One humorous item. For whatever reasons, Amazon only sells the plugs in packs of six. I assumed that they knew I’d break some but little did I know, the actual reason is losing them. I dropped the new plug for cylinder 8 multiple times but on one drop, it disappeared. No idea where it ended up. I’m sure it’ll fall out at some point and someone is going to find a brand new plug with anti-cease on it and wonder wtf?
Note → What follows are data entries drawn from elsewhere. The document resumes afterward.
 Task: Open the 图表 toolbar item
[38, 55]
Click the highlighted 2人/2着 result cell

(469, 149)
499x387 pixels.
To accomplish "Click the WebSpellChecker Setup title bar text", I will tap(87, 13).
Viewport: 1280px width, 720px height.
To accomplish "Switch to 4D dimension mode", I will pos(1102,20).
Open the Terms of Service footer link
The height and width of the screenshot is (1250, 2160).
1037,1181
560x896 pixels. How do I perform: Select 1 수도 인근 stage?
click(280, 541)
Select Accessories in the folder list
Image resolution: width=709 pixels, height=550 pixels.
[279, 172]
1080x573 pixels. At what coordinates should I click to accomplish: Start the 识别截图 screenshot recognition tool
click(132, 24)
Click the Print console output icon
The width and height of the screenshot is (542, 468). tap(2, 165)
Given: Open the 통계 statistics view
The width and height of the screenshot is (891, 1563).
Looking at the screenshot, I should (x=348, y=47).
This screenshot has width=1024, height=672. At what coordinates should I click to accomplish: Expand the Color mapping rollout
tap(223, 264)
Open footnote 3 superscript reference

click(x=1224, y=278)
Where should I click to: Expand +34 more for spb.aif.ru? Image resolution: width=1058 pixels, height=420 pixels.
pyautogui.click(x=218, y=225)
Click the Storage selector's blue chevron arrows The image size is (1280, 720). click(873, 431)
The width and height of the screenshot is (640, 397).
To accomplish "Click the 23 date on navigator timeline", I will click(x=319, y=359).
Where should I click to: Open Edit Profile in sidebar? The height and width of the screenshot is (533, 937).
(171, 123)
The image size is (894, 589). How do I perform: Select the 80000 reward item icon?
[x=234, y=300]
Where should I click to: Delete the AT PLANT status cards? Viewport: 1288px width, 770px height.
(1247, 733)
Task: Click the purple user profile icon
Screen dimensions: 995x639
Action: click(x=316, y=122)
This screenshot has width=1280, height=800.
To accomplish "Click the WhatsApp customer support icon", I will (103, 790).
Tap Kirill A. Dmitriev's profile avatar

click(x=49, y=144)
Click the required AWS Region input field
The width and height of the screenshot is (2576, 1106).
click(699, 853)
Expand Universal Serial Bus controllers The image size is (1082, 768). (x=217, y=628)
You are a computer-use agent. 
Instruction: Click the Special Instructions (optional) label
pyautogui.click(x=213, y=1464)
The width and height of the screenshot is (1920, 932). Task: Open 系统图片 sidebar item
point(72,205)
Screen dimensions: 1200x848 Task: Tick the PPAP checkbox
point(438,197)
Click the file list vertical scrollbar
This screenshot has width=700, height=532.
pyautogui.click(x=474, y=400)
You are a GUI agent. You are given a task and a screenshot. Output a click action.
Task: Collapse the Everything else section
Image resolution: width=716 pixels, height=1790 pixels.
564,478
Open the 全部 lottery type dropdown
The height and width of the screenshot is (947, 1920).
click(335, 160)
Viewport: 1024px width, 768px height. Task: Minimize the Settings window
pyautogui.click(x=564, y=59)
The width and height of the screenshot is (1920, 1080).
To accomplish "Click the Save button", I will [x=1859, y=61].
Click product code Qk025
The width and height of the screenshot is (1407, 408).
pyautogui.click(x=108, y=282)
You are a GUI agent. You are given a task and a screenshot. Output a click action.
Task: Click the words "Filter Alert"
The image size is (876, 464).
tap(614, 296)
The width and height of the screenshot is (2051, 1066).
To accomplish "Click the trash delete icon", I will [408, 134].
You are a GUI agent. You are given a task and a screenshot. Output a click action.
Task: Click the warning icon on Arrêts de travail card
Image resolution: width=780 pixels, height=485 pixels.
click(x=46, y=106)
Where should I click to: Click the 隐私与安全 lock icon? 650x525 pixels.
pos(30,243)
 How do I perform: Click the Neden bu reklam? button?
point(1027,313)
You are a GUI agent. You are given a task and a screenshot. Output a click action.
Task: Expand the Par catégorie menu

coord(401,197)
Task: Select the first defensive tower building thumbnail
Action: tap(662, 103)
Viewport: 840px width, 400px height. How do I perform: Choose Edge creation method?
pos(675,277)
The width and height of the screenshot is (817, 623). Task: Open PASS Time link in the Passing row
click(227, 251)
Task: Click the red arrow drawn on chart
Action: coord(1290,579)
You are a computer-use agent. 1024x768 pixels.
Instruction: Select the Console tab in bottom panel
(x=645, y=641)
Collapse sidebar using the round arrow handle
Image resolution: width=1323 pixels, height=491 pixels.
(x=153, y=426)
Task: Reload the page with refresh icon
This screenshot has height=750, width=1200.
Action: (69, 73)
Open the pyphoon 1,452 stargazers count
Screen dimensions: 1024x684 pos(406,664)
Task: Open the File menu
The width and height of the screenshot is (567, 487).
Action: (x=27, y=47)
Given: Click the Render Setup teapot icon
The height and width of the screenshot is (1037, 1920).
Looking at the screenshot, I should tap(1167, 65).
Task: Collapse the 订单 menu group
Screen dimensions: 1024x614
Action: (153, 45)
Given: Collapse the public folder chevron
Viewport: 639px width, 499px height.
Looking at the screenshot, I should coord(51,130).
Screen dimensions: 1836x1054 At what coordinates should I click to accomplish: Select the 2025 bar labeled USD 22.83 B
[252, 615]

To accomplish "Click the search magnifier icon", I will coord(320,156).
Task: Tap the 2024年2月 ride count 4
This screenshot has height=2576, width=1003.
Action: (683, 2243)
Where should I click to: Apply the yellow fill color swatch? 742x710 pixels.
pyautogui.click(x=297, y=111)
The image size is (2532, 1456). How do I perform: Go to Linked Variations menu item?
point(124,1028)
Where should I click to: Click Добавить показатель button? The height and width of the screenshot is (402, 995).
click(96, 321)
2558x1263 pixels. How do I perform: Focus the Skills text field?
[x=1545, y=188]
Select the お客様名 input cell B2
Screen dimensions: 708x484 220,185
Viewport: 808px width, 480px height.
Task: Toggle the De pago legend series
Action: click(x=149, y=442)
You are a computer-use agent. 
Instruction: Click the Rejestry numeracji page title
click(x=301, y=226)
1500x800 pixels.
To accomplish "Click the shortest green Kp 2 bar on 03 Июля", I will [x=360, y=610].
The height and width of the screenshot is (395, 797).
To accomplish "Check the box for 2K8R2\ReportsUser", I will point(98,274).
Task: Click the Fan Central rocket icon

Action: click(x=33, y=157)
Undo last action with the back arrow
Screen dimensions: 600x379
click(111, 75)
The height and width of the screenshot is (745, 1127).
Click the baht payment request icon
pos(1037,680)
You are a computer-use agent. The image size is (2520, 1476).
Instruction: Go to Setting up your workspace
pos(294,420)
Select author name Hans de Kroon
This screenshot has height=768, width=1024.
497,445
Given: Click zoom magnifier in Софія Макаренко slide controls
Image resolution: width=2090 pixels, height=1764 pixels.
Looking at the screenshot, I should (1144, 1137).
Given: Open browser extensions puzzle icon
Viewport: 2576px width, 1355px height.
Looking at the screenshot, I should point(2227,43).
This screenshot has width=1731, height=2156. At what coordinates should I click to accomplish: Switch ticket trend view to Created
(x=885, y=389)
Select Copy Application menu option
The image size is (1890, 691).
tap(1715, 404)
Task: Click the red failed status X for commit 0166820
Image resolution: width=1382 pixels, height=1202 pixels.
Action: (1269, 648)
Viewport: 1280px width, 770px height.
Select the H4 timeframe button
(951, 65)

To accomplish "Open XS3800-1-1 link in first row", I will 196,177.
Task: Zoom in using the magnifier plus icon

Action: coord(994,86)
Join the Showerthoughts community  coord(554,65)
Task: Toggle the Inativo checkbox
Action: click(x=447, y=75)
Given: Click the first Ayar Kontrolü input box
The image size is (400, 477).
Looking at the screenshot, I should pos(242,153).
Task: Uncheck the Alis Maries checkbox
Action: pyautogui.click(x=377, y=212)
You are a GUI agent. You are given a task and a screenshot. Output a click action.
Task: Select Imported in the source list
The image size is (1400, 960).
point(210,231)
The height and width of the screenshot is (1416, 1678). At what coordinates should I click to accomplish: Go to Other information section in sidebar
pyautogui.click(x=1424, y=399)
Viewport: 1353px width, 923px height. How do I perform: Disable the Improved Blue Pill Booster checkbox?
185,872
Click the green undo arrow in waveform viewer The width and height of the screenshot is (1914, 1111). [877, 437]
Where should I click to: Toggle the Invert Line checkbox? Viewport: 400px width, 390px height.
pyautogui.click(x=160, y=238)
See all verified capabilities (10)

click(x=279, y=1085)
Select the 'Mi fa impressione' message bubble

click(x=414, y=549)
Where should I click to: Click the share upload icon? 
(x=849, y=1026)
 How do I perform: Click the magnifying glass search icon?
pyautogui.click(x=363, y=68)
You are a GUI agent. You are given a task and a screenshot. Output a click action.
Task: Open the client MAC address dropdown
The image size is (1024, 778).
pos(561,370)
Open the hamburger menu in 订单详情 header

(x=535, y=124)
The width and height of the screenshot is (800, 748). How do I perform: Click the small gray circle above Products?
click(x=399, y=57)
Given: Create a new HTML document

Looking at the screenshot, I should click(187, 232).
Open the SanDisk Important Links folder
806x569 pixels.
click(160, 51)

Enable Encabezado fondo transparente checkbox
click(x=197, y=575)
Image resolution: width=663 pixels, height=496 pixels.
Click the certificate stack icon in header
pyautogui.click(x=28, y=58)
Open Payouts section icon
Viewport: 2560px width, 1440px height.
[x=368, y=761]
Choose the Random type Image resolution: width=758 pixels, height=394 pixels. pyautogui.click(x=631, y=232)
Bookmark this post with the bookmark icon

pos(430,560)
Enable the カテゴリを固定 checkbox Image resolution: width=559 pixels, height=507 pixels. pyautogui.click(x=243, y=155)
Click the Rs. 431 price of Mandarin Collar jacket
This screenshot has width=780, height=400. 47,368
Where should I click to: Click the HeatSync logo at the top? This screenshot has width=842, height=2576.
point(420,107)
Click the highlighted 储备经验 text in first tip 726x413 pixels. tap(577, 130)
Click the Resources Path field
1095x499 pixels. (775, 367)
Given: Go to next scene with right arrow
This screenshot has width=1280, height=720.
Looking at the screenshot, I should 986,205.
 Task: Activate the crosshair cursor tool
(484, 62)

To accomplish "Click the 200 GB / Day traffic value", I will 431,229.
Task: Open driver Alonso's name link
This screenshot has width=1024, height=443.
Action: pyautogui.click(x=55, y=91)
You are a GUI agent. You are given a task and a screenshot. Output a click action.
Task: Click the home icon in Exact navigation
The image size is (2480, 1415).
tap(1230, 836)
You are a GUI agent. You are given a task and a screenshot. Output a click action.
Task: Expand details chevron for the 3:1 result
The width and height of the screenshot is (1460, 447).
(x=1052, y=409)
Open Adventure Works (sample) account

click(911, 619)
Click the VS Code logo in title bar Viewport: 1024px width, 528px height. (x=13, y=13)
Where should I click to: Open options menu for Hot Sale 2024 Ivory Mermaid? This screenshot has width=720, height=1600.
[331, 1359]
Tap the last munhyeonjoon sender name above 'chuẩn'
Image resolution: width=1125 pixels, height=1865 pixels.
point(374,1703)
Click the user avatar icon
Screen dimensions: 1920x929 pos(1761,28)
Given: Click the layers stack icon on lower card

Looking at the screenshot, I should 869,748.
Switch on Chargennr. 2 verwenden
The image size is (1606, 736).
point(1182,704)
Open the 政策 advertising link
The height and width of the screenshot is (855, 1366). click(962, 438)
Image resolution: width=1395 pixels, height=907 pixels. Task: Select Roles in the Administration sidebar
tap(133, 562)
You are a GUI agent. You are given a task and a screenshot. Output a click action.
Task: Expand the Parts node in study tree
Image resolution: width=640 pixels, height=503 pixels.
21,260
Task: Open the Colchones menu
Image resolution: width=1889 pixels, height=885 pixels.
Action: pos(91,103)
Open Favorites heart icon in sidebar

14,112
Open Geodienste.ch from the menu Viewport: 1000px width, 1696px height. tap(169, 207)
I just had a similar issue with the stumble albeit at a bit lower rpms, and after replacing wires and plugs it was discovered that the entire Optispark had turned itself into a scale model of the rust belt. My mechanic said that because 60% of the car's miles were put on it in Flagstaff within its first two years of life that winter conditions very likely started the 30 year decline. Check your ignition coil terminals as well - those were rusted, too.
I just had a similar issue with the stumble albeit at a bit lower rpms, and after replacing wires and plugs it was discovered that the entire Optispark had turned itself into a scale model of the rust belt. My mechanic said that because 60% of the car's miles were put on it in Flagstaff within its first two years of life that winter conditions very likely started the 30 year decline. Check your ignition coil terminals as well - those were rusted, too.
Kind of hoping that won’t be the case for me but wouldn’t shock me. Might have to remove the coil to inspect it. Very well hidden.
Keep an eye on where that stumble / miss happens, too. It started at that 3800 range but eventually got to the point that I had to limp the poor thing at barely above idle speeds to the shop. Got a full new distributor and its never run better or smoother, at least since I've had it.
Just to close this thread out, I finished replacing the 4 plugs on the driver’s side yesterday. Not nearly as awful as the two rears on the passenger side, but not trivial either.
The best advice that I found was to remove the middle and rear fender skirts. The middle is easy. Just 5 X 10mm bolts and then pull down from the seal. The rear skirt has a good number of 10mm bolts and two different sizes of torx bolts into the fender parts behind the wheel. There is one bolt cleverly hidden on the bottom of the rear skirt.
Once the skirts are removed, you have a direct shot at each plug using a flexible joint and about two feet of extension bars. Be SUPER careful not to cross thread the plugs.
Runs very smooth and even now. The old plug from cylinder #7 showed the same color as the others but the strap looked very white. I need to keep an eye on that one to make sure that the injector isn’t acting up.